One unorthodox proposal that caught my attention recently was Kevin Drum's call to “let the dead pay” for Medicare.
His idea is simple: If you run up a lot of medical bills before you die, Medicare would have the first claim on your estate, instead of your heirs. Not only would this be a great source of revenue, but it would also create an incentive for those in the last years of their lives to run up hundreds of thousands in medical expenses to prolong their lives. While this would not be a large enough source of revenue to be a cure-all, it is certainly a good idea.
In response to Drum's proposal, Megan McCardle considers whether inheritance is morally justified in the first place. Heirs, after all, are typically children or family. They did not do anything to deserve an inheritance.
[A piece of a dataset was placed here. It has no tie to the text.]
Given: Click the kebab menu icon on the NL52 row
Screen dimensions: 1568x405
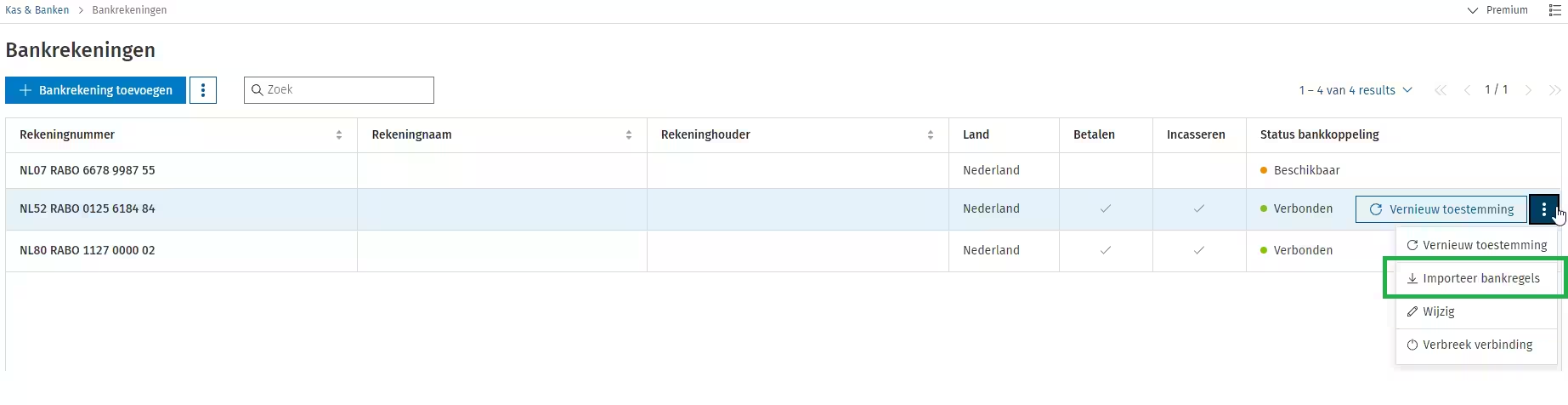Looking at the screenshot, I should (1543, 209).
Inheritances are simply based on the luck of the draw, and they reinforce inequalities based on parental income that already create an uneven playing field for children raised in rich and poor households. McCardle, however, takes the case a bit too far by advocating a 100% estate tax rather than Drum's more modest proposal. Such a policy would create far too many practical issues, many of which McCardle discusses, to be a feasible tax policy.
But let's consider the many advantages of the "let the dead pay" estate tax. First, inheritances create a disincentive to work for their heirs. Why be productive when you have free money to count on? The estate tax would create a greater incentive for these potentially productive citizens to work. Second, the estate holders would be more inclined to create trusts or gift their earnings while they are alive. For example, individuals would be far more likely to create educational trusts for their kin or donate to a charity or political cause they are passionate about. Third, the estate tax is far preferable to other sources of revenue such as taxes on income, consumption, or investment because of efficiency gains. Investment taxes discourage savings; income taxes discourage work; consumption taxes are especially harmful because they are regressive and weaken the purchasing power of the working class. Fourth, the estate tax is morally just because it lessens the unfair advantage of being born into a rich family. Last, a "let the dead pay" estate tax would essentially function as a means-tested user fee, discouraging overconsumption of health or government services.
Owners of large estates certainly have the right to run up medical bills totaling hundreds of thousands of dollars, just not at the primary expense of taxpayers.